▶ Task statement
In your reply, reproduce the lines from the first one below to the line containing "The height and width of the screenshot is (2576, 1190).", inclusive, exactly as they stand.

▶ Material provided

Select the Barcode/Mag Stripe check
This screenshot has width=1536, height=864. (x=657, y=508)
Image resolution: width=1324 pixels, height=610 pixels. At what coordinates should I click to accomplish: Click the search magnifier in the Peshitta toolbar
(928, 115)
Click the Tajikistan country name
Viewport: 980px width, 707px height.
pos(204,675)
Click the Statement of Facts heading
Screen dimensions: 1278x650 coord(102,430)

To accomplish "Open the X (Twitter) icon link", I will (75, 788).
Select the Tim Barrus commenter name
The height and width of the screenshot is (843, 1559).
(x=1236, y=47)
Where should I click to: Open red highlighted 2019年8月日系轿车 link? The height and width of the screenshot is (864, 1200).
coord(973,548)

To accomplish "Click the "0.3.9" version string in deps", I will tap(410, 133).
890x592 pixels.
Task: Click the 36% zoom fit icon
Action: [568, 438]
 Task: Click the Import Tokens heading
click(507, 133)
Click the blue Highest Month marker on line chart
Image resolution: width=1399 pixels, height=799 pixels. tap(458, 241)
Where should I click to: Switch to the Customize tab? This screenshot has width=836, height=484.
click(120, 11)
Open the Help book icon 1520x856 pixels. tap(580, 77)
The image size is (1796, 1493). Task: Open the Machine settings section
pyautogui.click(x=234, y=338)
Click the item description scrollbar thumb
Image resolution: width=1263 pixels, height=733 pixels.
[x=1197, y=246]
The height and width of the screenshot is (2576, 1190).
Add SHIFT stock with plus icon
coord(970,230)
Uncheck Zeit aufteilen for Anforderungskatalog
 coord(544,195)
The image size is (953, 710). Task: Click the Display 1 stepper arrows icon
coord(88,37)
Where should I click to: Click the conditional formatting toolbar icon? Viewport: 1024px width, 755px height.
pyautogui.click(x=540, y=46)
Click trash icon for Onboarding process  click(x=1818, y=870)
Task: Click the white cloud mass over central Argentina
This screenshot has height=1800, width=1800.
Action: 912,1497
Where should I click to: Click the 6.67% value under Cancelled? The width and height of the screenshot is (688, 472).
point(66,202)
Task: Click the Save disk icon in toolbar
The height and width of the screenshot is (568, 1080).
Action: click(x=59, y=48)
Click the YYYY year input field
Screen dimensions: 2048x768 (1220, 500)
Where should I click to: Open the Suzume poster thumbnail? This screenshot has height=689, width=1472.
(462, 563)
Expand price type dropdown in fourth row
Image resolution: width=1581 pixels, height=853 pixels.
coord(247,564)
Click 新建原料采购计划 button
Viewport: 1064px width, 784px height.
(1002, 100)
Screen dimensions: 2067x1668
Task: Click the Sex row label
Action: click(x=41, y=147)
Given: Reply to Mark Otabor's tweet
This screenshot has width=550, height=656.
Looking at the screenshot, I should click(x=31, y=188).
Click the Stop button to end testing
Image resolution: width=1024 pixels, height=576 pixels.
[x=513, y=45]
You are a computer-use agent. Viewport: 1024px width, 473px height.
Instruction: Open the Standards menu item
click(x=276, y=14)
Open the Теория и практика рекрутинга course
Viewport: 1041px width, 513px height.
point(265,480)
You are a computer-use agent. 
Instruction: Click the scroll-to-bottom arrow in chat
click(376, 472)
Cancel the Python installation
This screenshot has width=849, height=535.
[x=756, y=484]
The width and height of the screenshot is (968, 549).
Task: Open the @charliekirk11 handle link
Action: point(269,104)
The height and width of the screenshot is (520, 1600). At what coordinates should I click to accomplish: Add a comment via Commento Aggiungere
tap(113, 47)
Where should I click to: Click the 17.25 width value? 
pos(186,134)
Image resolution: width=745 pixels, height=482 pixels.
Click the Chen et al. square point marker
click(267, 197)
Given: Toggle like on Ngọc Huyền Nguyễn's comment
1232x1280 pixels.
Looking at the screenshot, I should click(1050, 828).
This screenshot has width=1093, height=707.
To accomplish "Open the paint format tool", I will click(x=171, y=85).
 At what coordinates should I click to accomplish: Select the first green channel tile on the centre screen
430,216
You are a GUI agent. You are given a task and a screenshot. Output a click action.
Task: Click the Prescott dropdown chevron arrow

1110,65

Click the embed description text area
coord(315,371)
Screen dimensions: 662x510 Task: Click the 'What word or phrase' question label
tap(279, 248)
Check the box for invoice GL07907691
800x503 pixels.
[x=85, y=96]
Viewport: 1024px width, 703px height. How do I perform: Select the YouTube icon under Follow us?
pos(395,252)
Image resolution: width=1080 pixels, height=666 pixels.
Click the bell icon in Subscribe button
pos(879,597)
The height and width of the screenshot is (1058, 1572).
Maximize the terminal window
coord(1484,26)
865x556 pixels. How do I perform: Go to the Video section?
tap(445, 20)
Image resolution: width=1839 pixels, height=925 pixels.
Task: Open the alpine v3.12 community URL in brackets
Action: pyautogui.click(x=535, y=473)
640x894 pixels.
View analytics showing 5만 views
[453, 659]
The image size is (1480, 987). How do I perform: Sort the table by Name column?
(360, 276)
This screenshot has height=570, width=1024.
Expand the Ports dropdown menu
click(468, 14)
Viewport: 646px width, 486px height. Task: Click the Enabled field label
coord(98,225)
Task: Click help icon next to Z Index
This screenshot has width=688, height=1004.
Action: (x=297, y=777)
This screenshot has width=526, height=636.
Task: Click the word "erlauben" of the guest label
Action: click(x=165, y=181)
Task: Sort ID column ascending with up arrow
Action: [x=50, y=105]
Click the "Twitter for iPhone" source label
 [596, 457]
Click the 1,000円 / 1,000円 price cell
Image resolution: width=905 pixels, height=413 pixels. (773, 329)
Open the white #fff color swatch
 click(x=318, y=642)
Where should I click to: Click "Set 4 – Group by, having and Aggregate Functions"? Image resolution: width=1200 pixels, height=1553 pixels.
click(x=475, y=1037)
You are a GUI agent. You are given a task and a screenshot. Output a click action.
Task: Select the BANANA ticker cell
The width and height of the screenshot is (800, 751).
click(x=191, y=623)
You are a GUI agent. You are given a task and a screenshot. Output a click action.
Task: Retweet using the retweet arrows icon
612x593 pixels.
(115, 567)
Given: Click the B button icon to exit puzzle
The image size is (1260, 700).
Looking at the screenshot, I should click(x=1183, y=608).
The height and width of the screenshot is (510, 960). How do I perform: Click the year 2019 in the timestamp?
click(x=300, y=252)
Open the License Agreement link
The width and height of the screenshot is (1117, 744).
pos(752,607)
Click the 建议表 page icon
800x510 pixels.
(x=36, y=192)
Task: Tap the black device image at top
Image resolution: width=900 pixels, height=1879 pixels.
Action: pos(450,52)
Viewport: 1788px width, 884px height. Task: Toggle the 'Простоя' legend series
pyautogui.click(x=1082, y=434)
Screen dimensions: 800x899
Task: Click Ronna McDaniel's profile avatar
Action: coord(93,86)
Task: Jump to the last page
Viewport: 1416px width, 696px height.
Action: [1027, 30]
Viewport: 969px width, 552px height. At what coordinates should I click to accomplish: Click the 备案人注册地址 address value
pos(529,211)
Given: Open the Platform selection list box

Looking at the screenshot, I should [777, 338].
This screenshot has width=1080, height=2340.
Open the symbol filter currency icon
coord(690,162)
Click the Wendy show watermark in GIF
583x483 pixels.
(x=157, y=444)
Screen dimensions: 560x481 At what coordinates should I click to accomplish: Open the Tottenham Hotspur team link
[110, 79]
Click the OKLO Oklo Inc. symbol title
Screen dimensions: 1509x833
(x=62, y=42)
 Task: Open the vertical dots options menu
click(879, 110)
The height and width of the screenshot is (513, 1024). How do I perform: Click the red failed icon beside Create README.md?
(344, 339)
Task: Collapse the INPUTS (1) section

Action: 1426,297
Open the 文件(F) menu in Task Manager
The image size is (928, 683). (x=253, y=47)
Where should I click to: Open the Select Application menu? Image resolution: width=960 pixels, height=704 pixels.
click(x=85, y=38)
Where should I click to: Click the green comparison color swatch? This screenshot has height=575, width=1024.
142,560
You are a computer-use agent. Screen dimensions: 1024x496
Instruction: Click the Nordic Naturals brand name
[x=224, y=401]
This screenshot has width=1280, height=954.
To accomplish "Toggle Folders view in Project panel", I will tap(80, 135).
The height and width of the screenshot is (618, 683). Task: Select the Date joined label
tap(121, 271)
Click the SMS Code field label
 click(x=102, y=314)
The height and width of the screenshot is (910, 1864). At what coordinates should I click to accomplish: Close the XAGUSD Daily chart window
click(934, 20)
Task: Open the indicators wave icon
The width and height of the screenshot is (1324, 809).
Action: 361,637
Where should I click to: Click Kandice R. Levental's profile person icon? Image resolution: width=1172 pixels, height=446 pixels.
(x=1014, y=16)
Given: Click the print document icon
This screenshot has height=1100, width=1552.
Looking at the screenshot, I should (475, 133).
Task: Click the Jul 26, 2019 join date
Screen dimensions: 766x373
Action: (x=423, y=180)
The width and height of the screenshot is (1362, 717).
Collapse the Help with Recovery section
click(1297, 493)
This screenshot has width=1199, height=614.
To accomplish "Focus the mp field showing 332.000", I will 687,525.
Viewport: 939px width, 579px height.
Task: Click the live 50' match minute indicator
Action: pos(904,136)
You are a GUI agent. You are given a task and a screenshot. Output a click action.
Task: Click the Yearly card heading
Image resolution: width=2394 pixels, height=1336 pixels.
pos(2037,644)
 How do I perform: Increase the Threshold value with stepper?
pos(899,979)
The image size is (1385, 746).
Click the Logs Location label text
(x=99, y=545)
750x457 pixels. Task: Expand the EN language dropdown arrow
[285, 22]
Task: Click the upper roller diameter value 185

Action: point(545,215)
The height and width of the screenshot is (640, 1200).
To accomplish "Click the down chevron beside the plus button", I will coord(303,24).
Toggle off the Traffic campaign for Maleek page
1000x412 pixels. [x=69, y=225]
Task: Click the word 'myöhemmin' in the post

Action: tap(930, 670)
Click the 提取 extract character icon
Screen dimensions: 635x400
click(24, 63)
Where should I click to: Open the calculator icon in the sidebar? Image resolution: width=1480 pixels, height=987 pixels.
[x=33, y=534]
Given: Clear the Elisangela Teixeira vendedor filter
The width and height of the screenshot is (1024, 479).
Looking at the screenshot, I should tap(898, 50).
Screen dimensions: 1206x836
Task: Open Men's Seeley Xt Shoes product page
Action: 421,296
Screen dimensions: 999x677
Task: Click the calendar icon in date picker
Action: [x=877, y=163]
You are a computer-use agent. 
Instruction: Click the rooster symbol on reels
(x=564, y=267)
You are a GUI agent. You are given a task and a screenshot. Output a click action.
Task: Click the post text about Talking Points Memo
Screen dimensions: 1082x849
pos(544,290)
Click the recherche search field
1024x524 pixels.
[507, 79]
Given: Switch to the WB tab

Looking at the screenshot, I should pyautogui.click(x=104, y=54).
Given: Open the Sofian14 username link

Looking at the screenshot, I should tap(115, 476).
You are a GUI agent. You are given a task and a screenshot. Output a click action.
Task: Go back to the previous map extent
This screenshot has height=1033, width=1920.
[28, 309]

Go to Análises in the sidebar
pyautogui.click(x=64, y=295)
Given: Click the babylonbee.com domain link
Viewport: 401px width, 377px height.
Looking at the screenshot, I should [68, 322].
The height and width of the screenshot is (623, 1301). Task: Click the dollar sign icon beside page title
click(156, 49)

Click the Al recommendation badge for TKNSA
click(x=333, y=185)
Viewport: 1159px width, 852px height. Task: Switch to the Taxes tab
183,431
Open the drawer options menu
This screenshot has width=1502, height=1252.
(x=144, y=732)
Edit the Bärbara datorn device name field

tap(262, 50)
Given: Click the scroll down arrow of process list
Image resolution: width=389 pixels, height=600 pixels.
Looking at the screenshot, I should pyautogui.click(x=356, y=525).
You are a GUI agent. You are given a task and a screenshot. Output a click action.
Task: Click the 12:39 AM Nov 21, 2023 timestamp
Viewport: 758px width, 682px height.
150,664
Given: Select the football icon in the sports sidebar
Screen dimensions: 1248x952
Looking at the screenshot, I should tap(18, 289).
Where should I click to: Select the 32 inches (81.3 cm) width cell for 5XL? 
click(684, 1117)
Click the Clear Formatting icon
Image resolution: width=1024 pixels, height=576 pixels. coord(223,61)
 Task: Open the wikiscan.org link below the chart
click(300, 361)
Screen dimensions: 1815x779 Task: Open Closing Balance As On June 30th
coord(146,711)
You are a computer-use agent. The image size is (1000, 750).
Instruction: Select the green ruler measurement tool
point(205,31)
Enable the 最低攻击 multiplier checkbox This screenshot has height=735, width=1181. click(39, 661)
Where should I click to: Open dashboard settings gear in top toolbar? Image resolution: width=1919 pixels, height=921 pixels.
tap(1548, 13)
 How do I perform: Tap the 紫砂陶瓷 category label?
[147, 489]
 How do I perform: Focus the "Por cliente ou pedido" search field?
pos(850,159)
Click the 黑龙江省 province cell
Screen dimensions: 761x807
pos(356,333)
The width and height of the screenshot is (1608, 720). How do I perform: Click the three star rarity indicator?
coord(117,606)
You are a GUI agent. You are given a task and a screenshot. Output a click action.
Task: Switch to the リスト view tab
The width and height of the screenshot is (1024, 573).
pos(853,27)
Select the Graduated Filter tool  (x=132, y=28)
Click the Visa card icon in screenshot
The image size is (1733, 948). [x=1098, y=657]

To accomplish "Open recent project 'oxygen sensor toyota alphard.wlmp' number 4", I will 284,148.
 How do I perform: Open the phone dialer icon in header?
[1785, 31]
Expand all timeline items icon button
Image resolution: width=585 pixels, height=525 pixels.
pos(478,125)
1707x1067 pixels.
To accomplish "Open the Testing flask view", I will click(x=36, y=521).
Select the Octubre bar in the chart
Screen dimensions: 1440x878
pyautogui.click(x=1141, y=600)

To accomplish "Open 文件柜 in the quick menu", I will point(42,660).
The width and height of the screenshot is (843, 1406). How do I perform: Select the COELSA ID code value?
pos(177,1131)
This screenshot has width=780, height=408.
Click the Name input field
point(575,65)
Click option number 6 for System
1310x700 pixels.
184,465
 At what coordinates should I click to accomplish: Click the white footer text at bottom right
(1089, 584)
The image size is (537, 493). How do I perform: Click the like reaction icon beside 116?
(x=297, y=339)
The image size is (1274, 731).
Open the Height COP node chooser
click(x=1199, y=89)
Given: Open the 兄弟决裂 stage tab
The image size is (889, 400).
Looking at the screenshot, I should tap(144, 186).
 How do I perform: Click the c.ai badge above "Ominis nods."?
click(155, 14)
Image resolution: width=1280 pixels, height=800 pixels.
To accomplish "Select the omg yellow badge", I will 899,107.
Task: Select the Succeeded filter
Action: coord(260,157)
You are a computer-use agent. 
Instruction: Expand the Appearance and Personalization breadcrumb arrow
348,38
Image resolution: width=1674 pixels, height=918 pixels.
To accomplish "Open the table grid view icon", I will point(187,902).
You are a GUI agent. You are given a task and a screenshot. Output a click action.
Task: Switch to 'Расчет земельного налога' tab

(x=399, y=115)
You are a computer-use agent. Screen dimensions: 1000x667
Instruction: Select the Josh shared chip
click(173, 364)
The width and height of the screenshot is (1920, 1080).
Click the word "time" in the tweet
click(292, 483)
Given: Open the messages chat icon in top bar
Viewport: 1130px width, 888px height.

▶ The answer
Select the Barcode/Mag Stripe check
This screenshot has width=1536, height=864. (x=657, y=508)
Image resolution: width=1324 pixels, height=610 pixels. At what coordinates should I click to accomplish: Click the search magnifier in the Peshitta toolbar
(928, 115)
Click the Tajikistan country name
Viewport: 980px width, 707px height.
pos(204,675)
Click the Statement of Facts heading
Screen dimensions: 1278x650 coord(102,430)

To accomplish "Open the X (Twitter) icon link", I will (75, 788).
Select the Tim Barrus commenter name
The height and width of the screenshot is (843, 1559).
(x=1236, y=47)
Where should I click to: Open red highlighted 2019年8月日系轿车 link? The height and width of the screenshot is (864, 1200).
coord(973,548)

To accomplish "Click the "0.3.9" version string in deps", I will tap(410, 133).
890x592 pixels.
Task: Click the 36% zoom fit icon
Action: [568, 438]
 Task: Click the Import Tokens heading
click(507, 133)
Click the blue Highest Month marker on line chart
Image resolution: width=1399 pixels, height=799 pixels. tap(458, 241)
Where should I click to: Switch to the Customize tab? This screenshot has width=836, height=484.
click(120, 11)
Open the Help book icon 1520x856 pixels. tap(580, 77)
The image size is (1796, 1493). Task: Open the Machine settings section
pyautogui.click(x=234, y=338)
Click the item description scrollbar thumb
Image resolution: width=1263 pixels, height=733 pixels.
[x=1197, y=246]
The height and width of the screenshot is (2576, 1190).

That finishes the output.